Idaho Artist RVs Around The Country, Making Art

Sep 23, 2016

An Idaho artist, who spends much of the year in an RV showing his work, is vying for a $200,000 dollar award in a competition in Michigan.

Ken Newman, his wife Debbie and their dog leave the town of Cambridge every year to travel the U.S. showing off Ken’s art. While on the road, they attend art shows and venues, and Ken spends time creating new works in bronze and wood.

Newman is known for his wildlife work. Here is "Confluence of Blue."
Credit Ken Newman

For the last 17 years, the Newman’s have been on the road.

“It was just a desire to move my work beyond a regional audience. Just push the work out … and try to get some recognition,” he says.

Newman says he loves creating art on the road, and it’s not as hard as you might think.

“Whether it’s working with wood or the clay that I work now for bronze, you really don’t need a lot of tools and a lot of space,” Newman says, “It’s your commitment to it. We’ve stopped in Arkansas and spent time on the Buffalo River and within an hour, I can actually have a camp set up and be working on a project.”
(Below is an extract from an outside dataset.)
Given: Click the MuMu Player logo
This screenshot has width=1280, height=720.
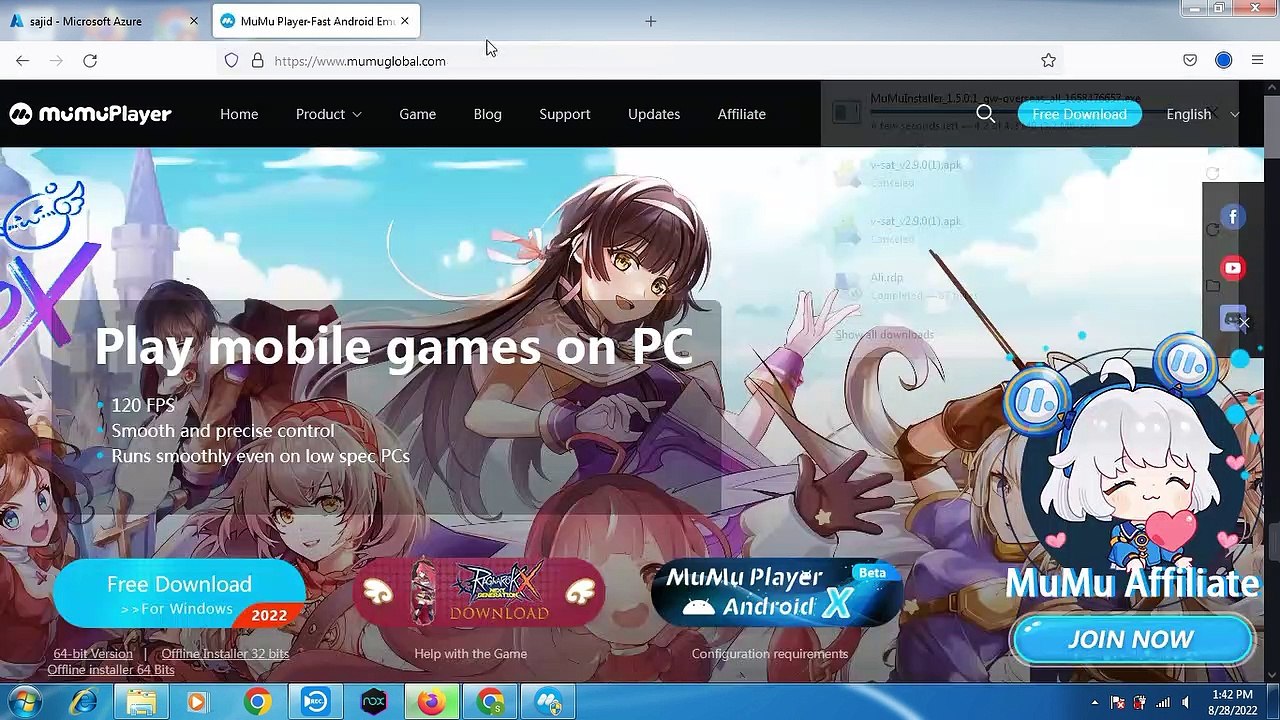Looking at the screenshot, I should click(x=91, y=114).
Newman says it's not always easy, but it's worth it.

"The Rat Race," by Ken Newman.
Credit Ken Newman

“It’s competitive, it’s tough, it’s financially not lucrative. It is very rewarding. To create something from within yourself and have people connect to it and want to put it into their home or in a public location, it’s very rewarding.” But Newman says, “There’s a lot of sleepless nights.”

He says the best part of doing art on the road is the people.

“The people are incredible that you meet on the road … and seeing how great the United States of America really is … I’d be hard pressed to tell you a bad experience,” he says.

Newman’s latest piece is called “The Last Whistle.” It's a bronze sculpture of a blue-collar worker coming off his shift and heading wearily home.

Newman says it reflects on the loss of America's blue-collar worker.

“And it was capturing that sense that he’s giving everything to the job and he has the weight of the world on his shoulders and he’s not real positive what tomorrow will bring.”

This year, Newman is competing at the ArtPrize Eight competition in Michigan, along with more than 1,400 artists from 44 countries.

For the next two weeks, “The Last Whistle,” will sit in downtown Grand Rapids, while judges and 400,000 art lovers check out the bronze sculpture. Judges in the competition will award two $200,000 grand prizes.